Edogawa Ranpo, El lagarto negro, Salamandra, 2017.
(Kurotokage, 1934)
Traducción de Lourdes Porta.
Akechi Kogorō es el detective más famoso creado por Edogawa Ranpo (1894-1965), el gran clásico de la literatura de misterio japonesa. Desde su primer caso «D-zaka no satsujin jiken» («El asesinato de la cuesta D», Shinseinen, enero de 1925), recientemente incluido por Satori en Los casos del detective Kogoro Akechi, Akechi apareció en unos cincuenta títulos de Ranpo, ya fuera solo o con su banda de niños Shōnen tantei dan (Equipo de chicos detectives). Perspicaz y astuto, maestro tanto de la lógica como del disfraz y experto tirador, tiene todas las características de los genios detectivescos de la época dorada del género.

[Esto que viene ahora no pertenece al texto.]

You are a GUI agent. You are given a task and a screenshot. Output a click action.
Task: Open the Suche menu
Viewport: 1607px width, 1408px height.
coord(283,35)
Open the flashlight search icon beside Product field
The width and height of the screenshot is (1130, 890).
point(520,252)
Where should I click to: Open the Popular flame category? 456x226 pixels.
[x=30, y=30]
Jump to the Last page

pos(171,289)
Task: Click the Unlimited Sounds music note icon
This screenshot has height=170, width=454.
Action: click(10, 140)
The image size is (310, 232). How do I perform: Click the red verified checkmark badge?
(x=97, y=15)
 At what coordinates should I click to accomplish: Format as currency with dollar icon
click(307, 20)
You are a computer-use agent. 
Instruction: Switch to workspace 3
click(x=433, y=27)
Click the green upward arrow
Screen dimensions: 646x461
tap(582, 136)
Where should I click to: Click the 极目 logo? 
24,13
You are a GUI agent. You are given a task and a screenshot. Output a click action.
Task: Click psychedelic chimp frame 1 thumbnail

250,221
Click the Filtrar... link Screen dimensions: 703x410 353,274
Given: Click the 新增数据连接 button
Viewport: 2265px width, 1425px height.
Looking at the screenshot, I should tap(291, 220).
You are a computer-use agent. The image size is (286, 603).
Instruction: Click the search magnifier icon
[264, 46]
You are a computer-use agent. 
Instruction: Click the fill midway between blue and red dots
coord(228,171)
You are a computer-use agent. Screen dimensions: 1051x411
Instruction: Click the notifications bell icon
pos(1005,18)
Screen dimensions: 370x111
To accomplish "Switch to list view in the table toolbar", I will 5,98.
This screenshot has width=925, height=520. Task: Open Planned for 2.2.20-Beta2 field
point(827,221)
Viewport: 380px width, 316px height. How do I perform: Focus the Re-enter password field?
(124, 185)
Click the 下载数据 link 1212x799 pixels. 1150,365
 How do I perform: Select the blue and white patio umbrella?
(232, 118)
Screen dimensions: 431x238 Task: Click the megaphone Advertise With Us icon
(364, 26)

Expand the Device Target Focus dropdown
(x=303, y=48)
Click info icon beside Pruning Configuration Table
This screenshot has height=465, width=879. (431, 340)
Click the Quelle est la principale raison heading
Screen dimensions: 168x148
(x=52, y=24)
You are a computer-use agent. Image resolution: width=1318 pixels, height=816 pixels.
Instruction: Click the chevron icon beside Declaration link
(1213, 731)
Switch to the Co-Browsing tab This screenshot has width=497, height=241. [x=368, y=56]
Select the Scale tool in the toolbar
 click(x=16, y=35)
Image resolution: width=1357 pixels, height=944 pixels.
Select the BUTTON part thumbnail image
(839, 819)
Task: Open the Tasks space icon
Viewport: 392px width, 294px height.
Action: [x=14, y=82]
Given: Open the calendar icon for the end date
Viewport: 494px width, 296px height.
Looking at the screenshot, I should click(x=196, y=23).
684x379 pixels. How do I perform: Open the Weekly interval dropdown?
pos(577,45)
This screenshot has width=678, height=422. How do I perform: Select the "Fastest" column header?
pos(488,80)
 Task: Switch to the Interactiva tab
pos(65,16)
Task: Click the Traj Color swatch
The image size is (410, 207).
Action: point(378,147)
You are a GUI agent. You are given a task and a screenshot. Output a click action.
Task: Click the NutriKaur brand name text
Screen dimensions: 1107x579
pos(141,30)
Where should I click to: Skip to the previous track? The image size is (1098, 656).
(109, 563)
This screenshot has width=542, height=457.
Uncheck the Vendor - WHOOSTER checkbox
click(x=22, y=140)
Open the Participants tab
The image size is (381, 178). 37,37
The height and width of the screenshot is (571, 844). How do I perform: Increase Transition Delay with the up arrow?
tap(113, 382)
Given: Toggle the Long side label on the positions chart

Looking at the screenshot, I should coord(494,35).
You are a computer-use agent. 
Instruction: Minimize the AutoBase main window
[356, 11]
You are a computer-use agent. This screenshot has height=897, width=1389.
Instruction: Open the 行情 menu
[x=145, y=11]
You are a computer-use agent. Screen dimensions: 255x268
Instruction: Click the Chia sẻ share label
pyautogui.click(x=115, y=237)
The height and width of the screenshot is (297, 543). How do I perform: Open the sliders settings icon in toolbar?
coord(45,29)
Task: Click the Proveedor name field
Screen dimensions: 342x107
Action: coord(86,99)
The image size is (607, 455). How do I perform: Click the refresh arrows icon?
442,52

El lagarto negro narra el duelo de Akechi con uno de sus más temibles adversarios: la criminal que da título a la novela. El lagarto negro es un reto para Akechi no sólo porque le iguala en inteligencia, sino porque sus motivaciones son distintas de los criminales comunes. No busca acumular dinero, sino cosas hermosas, ya sean piezas de arte o seres humanos. Además, pone por encima del simple beneficio el placer de conseguir crímenes imposibles, hasta el punto que siempre avisa a sus víctimas antes de desvalijarlas. Le apasiona el reto intelectual del crimen, más que el objeto que roba.
En esta obra en particular, sus objetivos son Sanae, la hermosa hija de un rico industrial, y el diamante «La estrella de Egipto» que su padre posee. Por ellos, Akechi y El lagarto negro se baten en duelo a través de una serie de combates lógicos que libran a cara descubierta. Con tanto descaro como elegancia, la criminal reta directamente a Akechi y pronto su duelo intelectual cobra más importancia que los propios objetos que roba. Protagonista y antagonista se admiran y valoran mútuamente, hasta límites casi eróticos.
La novela muestra la madurez de la ficción detectivesca en su versión clásica en el Japón de los años treinta. El autor sabe que su audiencia conoce a la perfección los tropos tradicionales del género y nos propone un continuo juego metaficcional con ellos. Habitaciones cerradas, dobles, disfraces, cambiazos… Los guiños al lector se suceden, y llegan incluso a hacer referencias explícitas a otras obras de Ranpo, cuyos trucos usan los protagonistas sin esconder su fuente.
Para conseguir este tono cómplice y auto-referencial es clave la particular voz narradora que guía la lectura a través de las trampas y acertijos que se proponen los personajes, y nos explica sus soluciones. Éste es un narrador que nos apela directamente, a veces enfatizando lo insólito de cierta escena, otras lanzándonos un guiño cómplice, consciente de que ya sabemos perfectamente quién se esconde tras un disfraz o un subterfugio. El narrador ofrece también un comentario moral sobre la acción, recalcando la maldad de los criminales y la nobleza de Akechi. Sin embargo, nunca resulta moralizante, puesto que detrás de sus comentarios es muy fácil ver la fascinación, o incluso el morbo, que siente por los horribles crímenes que describe, y que sabe que comparte plenamente con su público lector.
El lagarto negro ha tenido siete adaptaciones televisivas distintas, cuatro al manga y una al teatro, creada por el célebre escritor Mishima Yukio (1925-1970). Mishima tiene un antológico cameo precisamente en la más famosa de las dos adaptaciones cinematográficas de la obra (ambas hechas a partir de su versión dramática): la película dirigida por Fukasaku Kinji en 1968 con Miwa Akihiro como Lagarto negro, una indiscutible obra maestra de la estética camp de los años sesenta.